O termo muxarabi carrega certo mistério e exotismo e, a despeito de se tratar de um termo técnico arquitetônico bastante específico, é surpreendentemente conhecido do grande público.
Vez ou outra, ganha destaque nas redes sociais, evocado com entonação variada: muxárabi, muxarábi... Mas, segundo o Acordo Ortográfico, muxarabi é pronunciado como as palavras “abacaxi” e “Parati”: sem acento agudo, por se tratar de oxítona terminada em “i” precedida de consoante.
O que é muxarabi?

Trata-se de painéis de treliça para o fechamento de vãos nas fachadas, destinados a “oferecer lugar fresco e discreto, protegido do sol e do devassamento, mas com ventilação e iluminação suficientes, sendo de indiscutível origem mourisca”¹ .
“Muxarab” em árabe significa “chafariz” e “muxrabia”, “moringa”. Ambas as palavras são derivadas do verbo “xariba”, que quer dizer “beber”. Assim, muxarabi era o “sítio das bebidas, o local onde se punham as garrafas a fim de refrescar a água”² , pois, ao promover a troca de ar entre interior e exterior das casas, se tornava o local mais fresco, onde eram guardadas as moringas.
Além de proporcionar ventilação natural, seus painéis de treliça filtravam o excesso de iluminação natural, funcionando “como vedo contra o raio de sol: a ação é semelhante à folhagem das árvores, por cuja enredada treliça se coa a luz, cuja intensidade se acalma, produzindo, ao mesmo tempo, uma sombra fresca e um arejamento natural” ³.
Um pouco sobre história
Para além das funções como elemento compositivo na arquitetura, o muxarabi desempenhou importante papel na dinâmica social do Brasil colonial: se, por um lado, foi definido como elemento que permite “ver sem ser visto”, por outro, foi justamente grande agente de interlocução e sociabilidade: “casas e ruas continuavam-se pelas frestas que constituíam as grades de madeira, cifrando olhares e palavras, sem que o apanágio de distinção social e espacial – de existência indiscutível – fosse formalmente rompido”⁴ , funcionando como espécie de confessionário laico.
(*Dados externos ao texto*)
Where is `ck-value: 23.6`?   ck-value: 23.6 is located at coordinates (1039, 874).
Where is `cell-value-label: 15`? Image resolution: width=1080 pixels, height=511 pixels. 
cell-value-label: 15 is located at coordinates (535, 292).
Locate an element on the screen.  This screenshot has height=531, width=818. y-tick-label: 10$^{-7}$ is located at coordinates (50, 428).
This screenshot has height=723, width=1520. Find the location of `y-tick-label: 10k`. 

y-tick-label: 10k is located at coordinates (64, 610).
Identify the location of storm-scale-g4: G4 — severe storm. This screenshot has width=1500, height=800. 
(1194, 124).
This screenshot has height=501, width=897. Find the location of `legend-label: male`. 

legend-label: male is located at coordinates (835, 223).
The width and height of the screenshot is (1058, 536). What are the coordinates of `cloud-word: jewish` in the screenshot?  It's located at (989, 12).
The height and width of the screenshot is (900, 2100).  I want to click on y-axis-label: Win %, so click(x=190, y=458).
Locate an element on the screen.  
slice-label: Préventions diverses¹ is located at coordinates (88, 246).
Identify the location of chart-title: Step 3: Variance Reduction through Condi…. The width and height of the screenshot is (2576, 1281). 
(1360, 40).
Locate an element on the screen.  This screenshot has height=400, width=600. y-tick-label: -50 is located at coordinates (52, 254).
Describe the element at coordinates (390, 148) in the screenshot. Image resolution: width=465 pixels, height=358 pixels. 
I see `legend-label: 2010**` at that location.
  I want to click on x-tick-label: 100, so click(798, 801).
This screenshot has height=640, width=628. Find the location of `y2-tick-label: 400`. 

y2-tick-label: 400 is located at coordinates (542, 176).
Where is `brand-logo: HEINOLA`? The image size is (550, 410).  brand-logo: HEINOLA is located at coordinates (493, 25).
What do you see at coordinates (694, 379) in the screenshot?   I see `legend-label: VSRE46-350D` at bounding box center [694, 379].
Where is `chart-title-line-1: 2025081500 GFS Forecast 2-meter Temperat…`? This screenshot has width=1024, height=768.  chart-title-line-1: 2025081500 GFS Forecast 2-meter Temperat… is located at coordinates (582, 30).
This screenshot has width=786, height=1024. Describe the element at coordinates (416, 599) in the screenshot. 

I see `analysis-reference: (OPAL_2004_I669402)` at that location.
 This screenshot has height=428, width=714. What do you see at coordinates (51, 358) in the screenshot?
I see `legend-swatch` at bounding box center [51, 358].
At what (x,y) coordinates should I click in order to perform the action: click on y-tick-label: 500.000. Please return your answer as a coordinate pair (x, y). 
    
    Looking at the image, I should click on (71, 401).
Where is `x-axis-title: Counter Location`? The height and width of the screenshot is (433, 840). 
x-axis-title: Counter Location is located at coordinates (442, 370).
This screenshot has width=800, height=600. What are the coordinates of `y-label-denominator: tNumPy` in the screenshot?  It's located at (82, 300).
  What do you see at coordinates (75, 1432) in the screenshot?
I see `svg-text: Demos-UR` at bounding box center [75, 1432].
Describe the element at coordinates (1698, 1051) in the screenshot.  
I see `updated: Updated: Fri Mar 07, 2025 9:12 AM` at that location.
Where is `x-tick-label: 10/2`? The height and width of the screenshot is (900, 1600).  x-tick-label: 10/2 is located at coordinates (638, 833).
Seu uso foi proibido no início do século XIX, após a chegada da coroa portuguesa ao Brasil, desaparecendo por completo na maioria das cidades, salvo por raros exemplares remanescentes – o mais famoso deles em Diamantina. No século XX, no entanto, foi “ressuscitado”, tornando-se um dos símbolos de resgate das tradições construtivas luso-brasileiras pelo estilo Neocolonial e, em seguida, pelo Modernismo, figurando em obras emblemáticas, como o Grande Hotel de Ouro Preto, projetado por Oscar Niemeyer em 1940, e diversas obras de Lúcio Costa, como a Casa Argemiro Hungria Machado, de 1942, e o Parque Hotel São Clemente, de 1944, no estado do Rio de Janeiro.
Atualmente, o muxarabi é celebrado em inúmeras obras de arquitetos e escritórios de arquitetura contemporâneos, como Marcio Kogan/MK27, Gui Mattos, Brasil Arquitetura, FGMF, Studio Guilherme Torres, Bernardes Arquitetura e tantos outros.
Referências
¹VASCONCELOS, Sylvio de. Arquitetura no Brasil: sistemas construtivos. 5. ed. Belo Horizonte: UFMG, 1979, pp. 133/134.
²VASCONCELOS, Sylvio de, op. cit., pp. 133/134.
³SEVERO, Ricardo. A arte tradicional no Brasil: a casa e o templo. São Paulo: Tipographia Levi, 1916. 46 p.
⁴MARINS, Paulo César Garcez. Através da Rótula: sociedade e arquitetura urbana no Brasil séculos XVII a XX. São Paulo: Humanitas FFLCH/USP, 2001, pp. 31.